Required action: Each line at or after the one containing "Task: Open the Pop-up module type dropdown" should be transcribed exactly, up to and including the final line of the data.

Exercise materials:

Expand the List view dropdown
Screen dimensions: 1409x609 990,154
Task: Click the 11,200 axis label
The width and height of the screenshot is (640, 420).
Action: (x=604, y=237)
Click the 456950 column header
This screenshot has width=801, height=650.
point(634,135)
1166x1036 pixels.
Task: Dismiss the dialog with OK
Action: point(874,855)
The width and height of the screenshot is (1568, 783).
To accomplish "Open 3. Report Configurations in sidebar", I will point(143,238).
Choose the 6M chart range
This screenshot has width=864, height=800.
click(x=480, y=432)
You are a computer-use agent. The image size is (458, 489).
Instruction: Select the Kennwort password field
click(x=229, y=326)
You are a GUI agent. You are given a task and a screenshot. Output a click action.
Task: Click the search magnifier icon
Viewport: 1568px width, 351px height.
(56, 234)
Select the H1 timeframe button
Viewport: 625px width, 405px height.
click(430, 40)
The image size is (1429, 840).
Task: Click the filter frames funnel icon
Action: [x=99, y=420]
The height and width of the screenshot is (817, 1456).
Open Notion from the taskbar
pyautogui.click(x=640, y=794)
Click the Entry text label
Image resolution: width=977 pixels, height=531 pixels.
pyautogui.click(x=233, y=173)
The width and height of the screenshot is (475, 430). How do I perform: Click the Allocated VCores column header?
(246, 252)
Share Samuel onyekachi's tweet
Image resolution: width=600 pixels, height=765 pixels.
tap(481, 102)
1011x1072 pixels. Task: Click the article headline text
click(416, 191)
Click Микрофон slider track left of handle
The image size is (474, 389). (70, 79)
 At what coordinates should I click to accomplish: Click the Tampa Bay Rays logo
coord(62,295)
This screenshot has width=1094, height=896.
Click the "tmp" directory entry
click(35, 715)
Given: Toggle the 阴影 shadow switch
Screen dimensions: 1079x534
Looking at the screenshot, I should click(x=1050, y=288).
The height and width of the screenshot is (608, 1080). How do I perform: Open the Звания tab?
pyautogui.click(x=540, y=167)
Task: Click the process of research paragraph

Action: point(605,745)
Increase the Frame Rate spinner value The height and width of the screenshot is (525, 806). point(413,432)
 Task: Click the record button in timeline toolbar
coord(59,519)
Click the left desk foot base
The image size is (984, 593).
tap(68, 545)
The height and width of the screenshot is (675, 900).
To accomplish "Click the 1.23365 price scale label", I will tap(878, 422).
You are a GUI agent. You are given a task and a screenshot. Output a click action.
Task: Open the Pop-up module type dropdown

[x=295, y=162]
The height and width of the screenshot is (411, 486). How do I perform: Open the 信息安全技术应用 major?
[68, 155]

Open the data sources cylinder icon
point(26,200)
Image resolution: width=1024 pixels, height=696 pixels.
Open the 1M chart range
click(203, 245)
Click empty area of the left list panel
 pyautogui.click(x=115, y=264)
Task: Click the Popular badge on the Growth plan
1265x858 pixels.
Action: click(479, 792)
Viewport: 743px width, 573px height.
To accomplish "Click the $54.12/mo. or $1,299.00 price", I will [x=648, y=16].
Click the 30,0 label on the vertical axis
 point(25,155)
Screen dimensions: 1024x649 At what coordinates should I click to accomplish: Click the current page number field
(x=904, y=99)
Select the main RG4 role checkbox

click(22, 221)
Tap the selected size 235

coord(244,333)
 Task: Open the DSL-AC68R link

Answer space:
Task: Open the Pop-up module type dropdown

[x=295, y=162]
The height and width of the screenshot is (411, 486). How do I perform: Open the 信息安全技术应用 major?
[68, 155]

Open the data sources cylinder icon
point(26,200)
Image resolution: width=1024 pixels, height=696 pixels.
Open the 1M chart range
click(203, 245)
Click empty area of the left list panel
 pyautogui.click(x=115, y=264)
Task: Click the Popular badge on the Growth plan
1265x858 pixels.
Action: click(479, 792)
Viewport: 743px width, 573px height.
To accomplish "Click the $54.12/mo. or $1,299.00 price", I will [x=648, y=16].
Click the 30,0 label on the vertical axis
 point(25,155)
Screen dimensions: 1024x649 At what coordinates should I click to accomplish: Click the current page number field
(x=904, y=99)
Select the main RG4 role checkbox

click(22, 221)
Tap the selected size 235

coord(244,333)
 Task: Open the DSL-AC68R link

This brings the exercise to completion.